Danny Eggerichs (Equity Research Analyst)
Okay, makes sense. Then maybe one on, on gross margin, in Q2, just looking at kind of the sequential step down. It's off similar revenues to Q1, and it, it sounds like, mix wasn't, wasn't necessarily a factor. Can you just go through what was kind of the drivers behind that, that sequential step down?
Joe Corso (CFO)
Yeah, great. It was, it was limited sort of exclusively to manufacturing quarter-over-quarter, right? I mean, we, as we are, changing our overall manufacturing processes, right? We still, you know, don't have perfect, you know, either visibility or the ability to predict what things like, you know, scrap and yield are always going to be quarter-over-quarter. That was one of the pieces. You know, the other pieces we talked about, Fabrinet, there were some, you know, one-time, you know, charges that we needed to take. Again, not, not huge, but, you know, 100, 150 basis points can explain, you know, half of the, sequential step down quarter to, quarter to quarter.
At the same time, you know, if you look at what we are doing on a normalized basis and our ability to leverage our overhead and manufacturing, that continues to, you know, trend in the right direction. I know your question was, you know, relative, you know, to the prior quarter, but as we're looking at the business and we're looking at progress on the manufacturing front, if you were to kinda go back a year ago and look at what our product revenue was, and that was, you know, $9 million-$10 million higher than it was in the second quarter, and the products gross margin was about the same.

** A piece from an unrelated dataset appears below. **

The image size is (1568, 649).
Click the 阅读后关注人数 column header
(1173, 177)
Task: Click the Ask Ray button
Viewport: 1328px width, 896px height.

You know, that, that gives us the optimism that, you know, we're really starting to, to dial in the manufacturing and the expenses around it, such that as revenue grows, we're gonna be able to put, you know, a lot more through to the bottom line from both a, an adjusted EBITDA and a cash flow basis.
Danny Eggerichs (Equity Research Analyst)
Okay, got it. Maybe one last one on, on HELSI. Good to hear that started in the quarter. Can you just remind us of how we should think about the timing of that revenue ramp? Is it, is it linear? Is it gonna build throughout 2024, or how should we think about that?
Joe Corso (CFO)
Yeah, it's, it's, it's definitely not going to be linear. I don't think we've said anything, nor has anything been released publicly, specifically about the period of performance on that contract, but, you know, it's a, it's a, you know, multi-year, multi-year contract. I think, directionally it will, you know, move, move up, particularly as we start to, you know, allocate more resources and more material and hit milestones of that, of that program. You know, hard to sort of say, you know, we can draw a line from, you know, zero, you know, straight, straight up with the same slope to, to $86 million. It'll, it'll increase over the, over the, you know, coming periods.
Danny Eggerichs (Equity Research Analyst)
All right, thanks. I'll leave it there.
Joe Corso (CFO)
Sure. Thank you, Dan.
Operator (participant)
Seeing no further questions, this concludes the question-and-answer session. I would now like to pass the call back over to Joe Corso for closing remarks.
Joe Corso (CFO)
Yeah, thanks, everybody, for joining today and for the interest in nLIGHT. We look forward to talking to many of you during the quarter. Have a good afternoon.
Operator (participant)
The conference is now concluded. Thank you for your participation. You may now disconnect.